### Task statement
Please print, word for word, every line from the one that contains "ホーム (406, 69)" through the last line of the records, and nothing else.

----- Material for this exercise -----

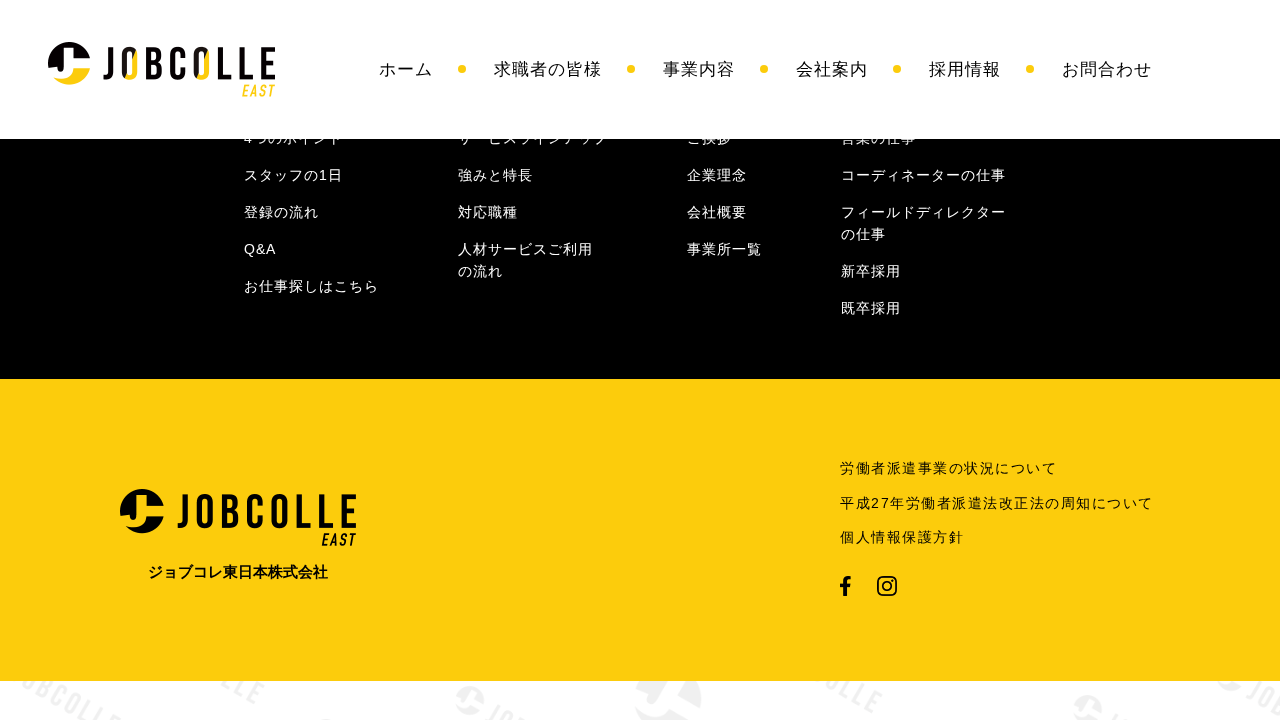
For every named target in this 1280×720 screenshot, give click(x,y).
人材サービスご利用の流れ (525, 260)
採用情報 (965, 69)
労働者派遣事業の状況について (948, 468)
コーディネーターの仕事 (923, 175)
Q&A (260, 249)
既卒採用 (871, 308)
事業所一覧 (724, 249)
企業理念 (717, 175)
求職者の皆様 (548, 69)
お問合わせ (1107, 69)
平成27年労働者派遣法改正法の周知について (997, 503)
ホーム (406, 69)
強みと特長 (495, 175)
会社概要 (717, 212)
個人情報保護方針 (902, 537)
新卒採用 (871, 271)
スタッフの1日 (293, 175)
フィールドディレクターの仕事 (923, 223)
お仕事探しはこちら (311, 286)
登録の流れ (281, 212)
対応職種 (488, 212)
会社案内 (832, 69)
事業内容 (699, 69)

-----

### Written solution
ホーム (406, 69)
強みと特長 (495, 175)
会社概要 (717, 212)
個人情報保護方針 (902, 537)
新卒採用 (871, 271)
スタッフの1日 (293, 175)
フィールドディレクターの仕事 (923, 223)
お仕事探しはこちら (311, 286)
登録の流れ (281, 212)
対応職種 (488, 212)
会社案内 (832, 69)
事業内容 (699, 69)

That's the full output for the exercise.